The terminal fitting 20 is long and narrow in a front-back direction and is formed by punching out a metal flat plate and bending the punched-out plate piece as shown in FIG. 4. The terminal fitting 20 is a female terminal fitting 20 and connectable to an unillustrated male terminal fitting.

The terminal main body portion 21 is provided on the front side of the terminal fitting 20 and is in the form of a rectangular tube into which a male tab of the mating terminal fitting is insertable from the front. As shown in FIG. 5, the terminal main body portion 21 includes a pair of side plate portions 21S standing up from opposite side edges of a bottom plate portion 21T in a width direction and an upper plate portion 21U composed of two plates bent at the upper ends of the side plate portions 21S to face the bottom plate portion 21T and is formed with four corner portions 23. A resilient piece 24 capable of resiliently sandwiching the inserted male tab is provided in the terminal main body portion 21.

A lance locking portion 25 is provided on an upper surface of the terminal main body portion and is configured for locking a locking lance 12 provided in the connector housing 10. The lance locking portion 25 is located near the front end of the terminal main body portion 21.

Further, a stabilizer 26 projects from the upper surface of the terminal main body portion 21. The stabilizer 26 is provided substantially in a widthwise center of the terminal main body portion 21 and formed into a dome shape projecting highest in a widthwise center thereof.
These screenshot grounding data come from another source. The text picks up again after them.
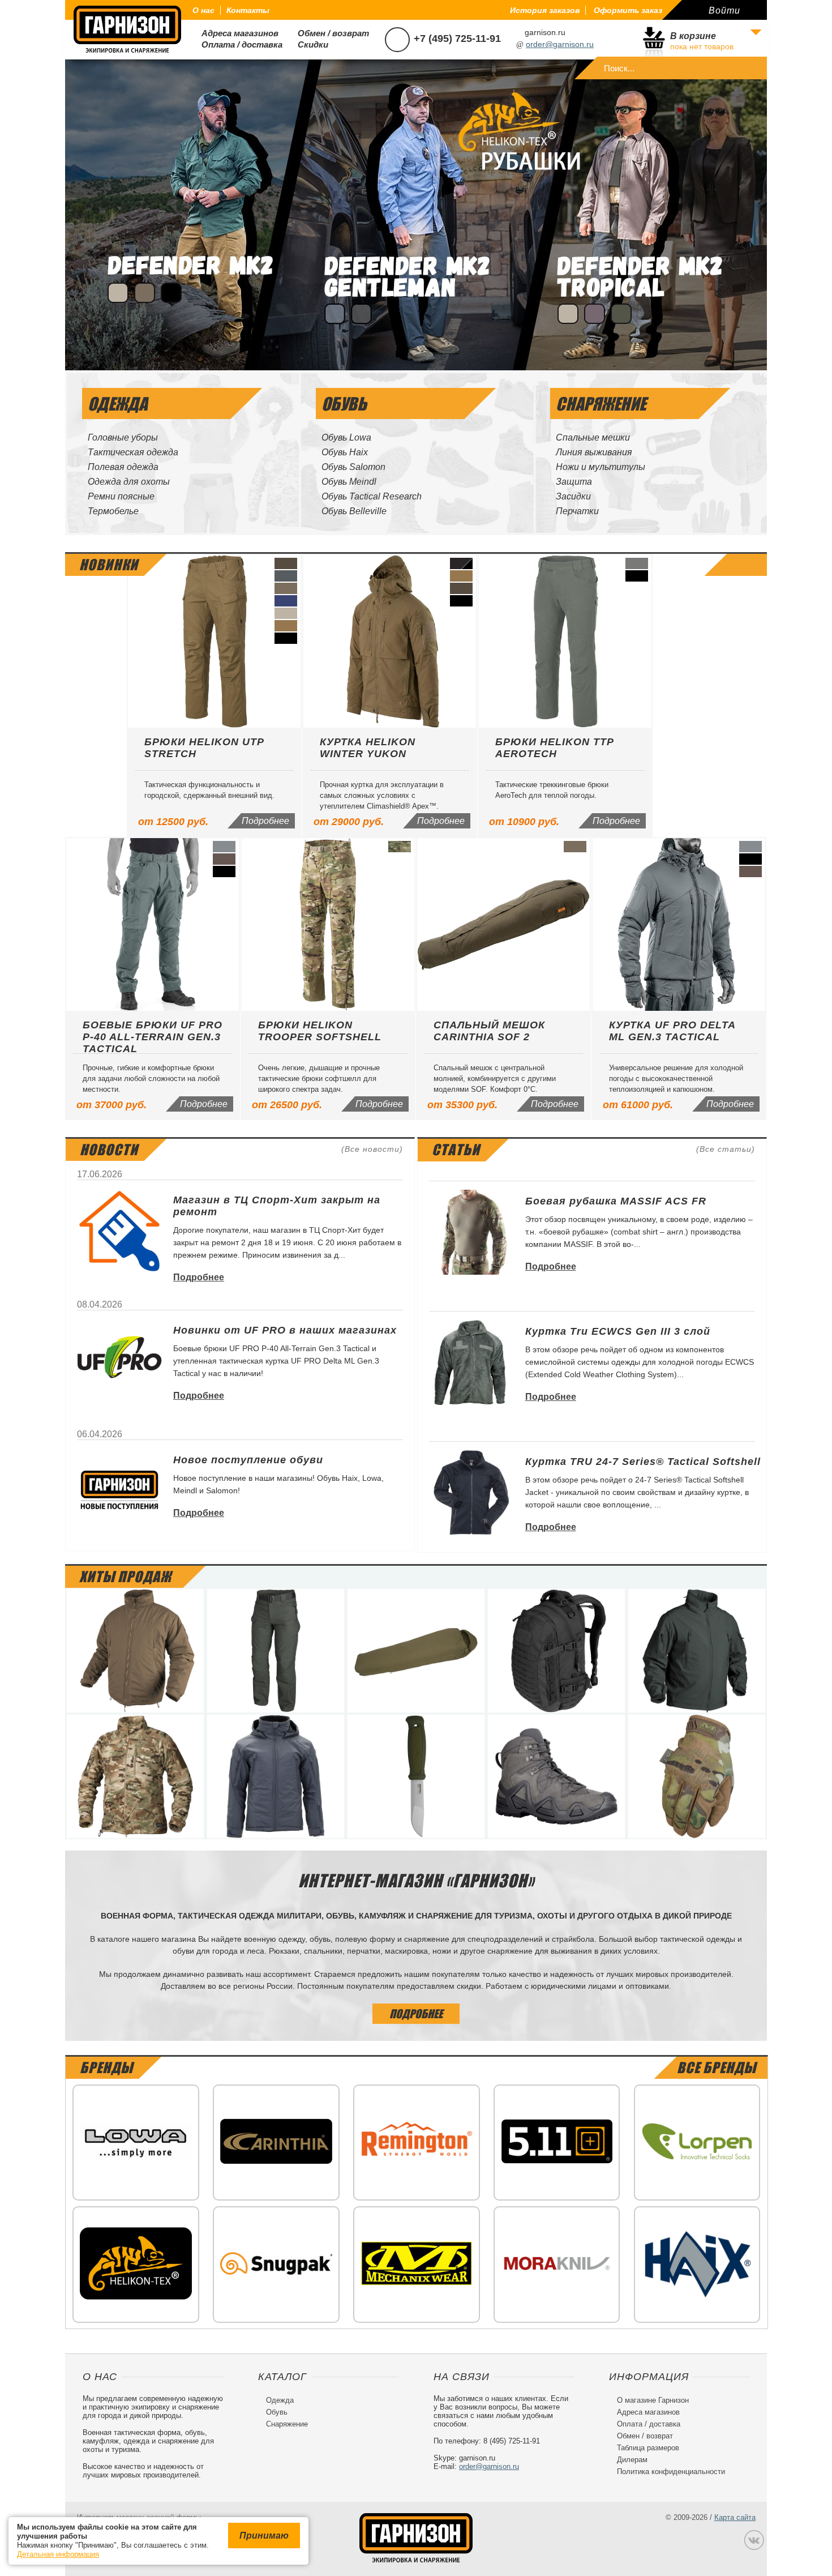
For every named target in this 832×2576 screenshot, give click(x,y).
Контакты (247, 10)
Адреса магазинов (235, 33)
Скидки (308, 44)
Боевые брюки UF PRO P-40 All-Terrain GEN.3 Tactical (152, 1036)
The front surface of the stabilizer 26 is inclined downwardly toward the front and the rear surface thereof is aligned with the lance locking portion 25 in the front-back direction. Note that a protuberance 27 having a projecting distance equal to that of the stabilizer 26 and a slightly smaller width than the stabilizer 26 projects on a rear end part of the terminal main body portion 21 as shown in FIG. 5.

The projection 22 is provided on one of the pair of side plate portions 21S of the terminal main body portion 21. The projection 22 is provided substantially in a vertical center of the side plate portion 21S of the terminal main body portion 21. As shown in FIG. 4, the projection 22 is located near the front end of the terminal main body portion 21 and substantially aligned in position with the stabilizer 26 in the front-back direction. As shown in FIG. 5, an upper surface 22U of the projection 22 is inclined to increase a projecting distance from the side plate portion 21S gradually toward a lower side and a lower surface 22S of the projection 22 is substantially perpendicular to the side plate portion 21S. Further, as shown in FIG. 4, a front surface 22M of the projection 22 is inclined to gradually increase an outward projecting distance toward the back and a rear surface 22H of the projection 22 is inclined to gradually reduce an outward projecting distance toward the back. Note that the rear surface 22H of the projection 22 is more moderately inclined than the front surface 22M.

A wire barrel portion 28 and an insulation barrel portion 29 are provided on a rear part of the terminal fitting 20. The wire barrel portion 28 is configured to be swaged and fixed to a core of a wire W. The insulation barrel portion 29 is configured to be swaged and fixed to a coating portion of the wire W. A rubber plug G is also provided on a rear part of the terminal fitting 20. The rubber plug G is, for example, made of silicon and formed into a hollow cylindrical shape as a whole and a plurality of lips are provided to project at fixed intervals in the front-back direction on the outer peripheral surface of the rubber plug G.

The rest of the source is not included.